──────── RECORDS FOR PROCESSING ────────

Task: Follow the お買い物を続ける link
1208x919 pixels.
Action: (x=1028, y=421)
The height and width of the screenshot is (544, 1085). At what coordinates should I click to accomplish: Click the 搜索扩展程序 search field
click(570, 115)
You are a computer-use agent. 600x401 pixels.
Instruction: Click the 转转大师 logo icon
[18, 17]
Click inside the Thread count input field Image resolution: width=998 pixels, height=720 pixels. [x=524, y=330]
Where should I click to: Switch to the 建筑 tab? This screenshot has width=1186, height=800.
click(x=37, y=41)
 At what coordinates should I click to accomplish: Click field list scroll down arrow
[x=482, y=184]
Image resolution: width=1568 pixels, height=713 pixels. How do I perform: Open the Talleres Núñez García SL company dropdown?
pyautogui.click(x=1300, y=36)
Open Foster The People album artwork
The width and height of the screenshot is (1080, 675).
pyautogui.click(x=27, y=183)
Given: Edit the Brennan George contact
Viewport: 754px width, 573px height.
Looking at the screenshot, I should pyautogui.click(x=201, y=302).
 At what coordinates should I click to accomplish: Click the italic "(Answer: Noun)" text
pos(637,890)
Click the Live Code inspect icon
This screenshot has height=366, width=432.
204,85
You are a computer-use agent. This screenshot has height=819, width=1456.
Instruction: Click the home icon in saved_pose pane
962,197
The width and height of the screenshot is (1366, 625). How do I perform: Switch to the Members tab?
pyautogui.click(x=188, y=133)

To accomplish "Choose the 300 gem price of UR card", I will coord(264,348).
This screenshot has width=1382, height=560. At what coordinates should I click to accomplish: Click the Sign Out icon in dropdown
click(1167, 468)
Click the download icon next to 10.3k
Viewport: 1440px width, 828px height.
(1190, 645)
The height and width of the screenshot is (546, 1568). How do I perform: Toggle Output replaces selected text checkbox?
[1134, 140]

────────

**WHAT THE EXERCISE ASKS:** Arrange the rows above into a Markdown table with two columns, No. and Line. Number each row in order and skip blank lines.

**RESULT FOR THIS TASK:**
| No. | Line |
|---|---|
| 1 | Task: Follow the お買い物を続ける link |
| 2 | 1208x919 pixels. |
| 3 | Action: (x=1028, y=421) |
| 4 | The height and width of the screenshot is (544, 1085). At what coordinates should I click to accomplish: Click the 搜索扩展程序 search field |
| 5 | click(570, 115) |
| 6 | You are a computer-use agent. 600x401 pixels. |
| 7 | Instruction: Click the 转转大师 logo icon |
| 8 | [18, 17] |
| 9 | Click inside the Thread count input field Image resolution: width=998 pixels, height=720 pixels. [x=524, y=330] |
| 10 | Where should I click to: Switch to the 建筑 tab? This screenshot has width=1186, height=800. |
| 11 | click(x=37, y=41) |
| 12 |  At what coordinates should I click to accomplish: Click field list scroll down arrow |
| 13 | [x=482, y=184] |
| 14 | Image resolution: width=1568 pixels, height=713 pixels. How do I perform: Open the Talleres Núñez García SL company dropdown? |
| 15 | pyautogui.click(x=1300, y=36) |
| 16 | Open Foster The People album artwork |
| 17 | The width and height of the screenshot is (1080, 675). |
| 18 | pyautogui.click(x=27, y=183) |
| 19 | Given: Edit the Brennan George contact |
| 20 | Viewport: 754px width, 573px height. |
| 21 | Looking at the screenshot, I should pyautogui.click(x=201, y=302). |
| 22 |  At what coordinates should I click to accomplish: Click the italic "(Answer: Noun)" text |
| 23 | pos(637,890) |
| 24 | Click the Live Code inspect icon |
| 25 | This screenshot has height=366, width=432. |
| 26 | 204,85 |
| 27 | You are a computer-use agent. This screenshot has height=819, width=1456. |
| 28 | Instruction: Click the home icon in saved_pose pane |
| 29 | 962,197 |
| 30 | The width and height of the screenshot is (1366, 625). How do I perform: Switch to the Members tab? |
| 31 | pyautogui.click(x=188, y=133) |
| 32 | To accomplish "Choose the 300 gem price of UR card", I will coord(264,348). |
| 33 | This screenshot has width=1382, height=560. At what coordinates should I click to accomplish: Click the Sign Out icon in dropdown |
| 34 | click(1167, 468) |
| 35 | Click the download icon next to 10.3k |
| 36 | Viewport: 1440px width, 828px height. |
| 37 | (1190, 645) |
| 38 | The height and width of the screenshot is (546, 1568). How do I perform: Toggle Output replaces selected text checkbox? |
| 39 | [1134, 140] |